Easy reprints and enlargements:

Sometimes, after we get our pictures back, we wish we had extras or enlargements we could share with friends and family. Double print services are commonly available now and help with this, but there are still times when you may wish you had more or larger copies of certain pictures.

Another service along this line is that some processing services are offering 5" X 7" prints as a regular processing option. That is, all of the pictures on your roll are printed at 5" X 7". This may be good if you have a whole or most of a roll of pictures that are extra special.

Getting reprints used to be quite painful because you first had to find the negative for the picture you wanted copies or enlargements of then take it to the service counter and fill in the form showing what you want. Filling in the form could be a problem since some of them I have seen are quite difficult to figure out. After you get through with that, then you wait from a day to several days.

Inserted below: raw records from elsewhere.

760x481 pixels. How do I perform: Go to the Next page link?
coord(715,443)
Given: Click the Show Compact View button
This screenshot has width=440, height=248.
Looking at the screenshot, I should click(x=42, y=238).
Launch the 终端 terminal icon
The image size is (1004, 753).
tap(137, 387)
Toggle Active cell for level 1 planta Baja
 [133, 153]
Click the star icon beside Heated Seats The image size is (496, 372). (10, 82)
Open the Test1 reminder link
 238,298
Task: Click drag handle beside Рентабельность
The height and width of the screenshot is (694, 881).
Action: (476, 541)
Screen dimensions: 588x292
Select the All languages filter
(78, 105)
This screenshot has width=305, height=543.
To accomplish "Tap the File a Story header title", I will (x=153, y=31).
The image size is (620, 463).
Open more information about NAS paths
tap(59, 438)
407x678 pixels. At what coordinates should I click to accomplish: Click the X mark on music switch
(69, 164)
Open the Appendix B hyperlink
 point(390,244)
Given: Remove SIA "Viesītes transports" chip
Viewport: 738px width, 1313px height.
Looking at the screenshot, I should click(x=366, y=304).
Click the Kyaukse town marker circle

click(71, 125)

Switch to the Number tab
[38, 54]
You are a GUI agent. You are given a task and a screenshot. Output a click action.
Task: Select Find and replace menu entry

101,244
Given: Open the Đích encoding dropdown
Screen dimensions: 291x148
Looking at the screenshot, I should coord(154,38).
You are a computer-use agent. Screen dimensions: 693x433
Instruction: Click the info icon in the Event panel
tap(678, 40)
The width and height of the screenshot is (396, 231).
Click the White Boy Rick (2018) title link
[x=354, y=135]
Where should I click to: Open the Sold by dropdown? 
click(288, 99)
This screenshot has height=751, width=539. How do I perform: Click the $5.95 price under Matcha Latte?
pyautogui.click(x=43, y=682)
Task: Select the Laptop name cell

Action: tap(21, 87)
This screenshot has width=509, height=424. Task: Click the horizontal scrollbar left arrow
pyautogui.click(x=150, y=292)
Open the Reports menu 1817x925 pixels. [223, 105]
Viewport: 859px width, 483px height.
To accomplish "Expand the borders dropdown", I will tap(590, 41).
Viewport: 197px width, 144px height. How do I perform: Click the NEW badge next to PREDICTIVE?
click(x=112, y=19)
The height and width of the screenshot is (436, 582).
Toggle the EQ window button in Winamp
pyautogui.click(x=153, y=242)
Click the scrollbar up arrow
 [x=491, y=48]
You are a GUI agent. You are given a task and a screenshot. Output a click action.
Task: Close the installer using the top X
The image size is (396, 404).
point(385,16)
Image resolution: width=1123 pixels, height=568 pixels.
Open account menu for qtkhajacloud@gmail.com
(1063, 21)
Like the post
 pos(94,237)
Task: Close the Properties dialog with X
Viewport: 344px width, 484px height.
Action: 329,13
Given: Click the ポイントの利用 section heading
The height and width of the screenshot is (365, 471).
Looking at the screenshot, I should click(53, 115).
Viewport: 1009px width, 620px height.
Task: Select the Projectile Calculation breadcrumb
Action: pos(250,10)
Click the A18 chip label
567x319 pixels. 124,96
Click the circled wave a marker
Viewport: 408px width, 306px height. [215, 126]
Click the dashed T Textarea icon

The good news is, there is a much easier way to get more copies and enlargements of your pictures. As you shop around your favorite stores keep your eye open for the new machines that are starting to become widely available. They look a bit like a video game; most of them are yellow and blue in color, others are gray. These machines allow you to make reprints and enlargements right there in the store. All you need is your original picture! That's right, you don't need your negative. Another good thing is that I haven't yet seen one of these where you had to fill out a form. The process seems to take around ten minutes so there is no long wait for your new pictures either. These machines have a video screen you touch to operate the machine and if you have any questions on how to use it the store clerks, from what I've seen, are very helpful. I think the best feature of these machines is that they make prints directly from your print picture. In case though, you'd like to make a print from a negative, a slide, or digital camera media, many of these machines can make prints and enlargements from those sources as well.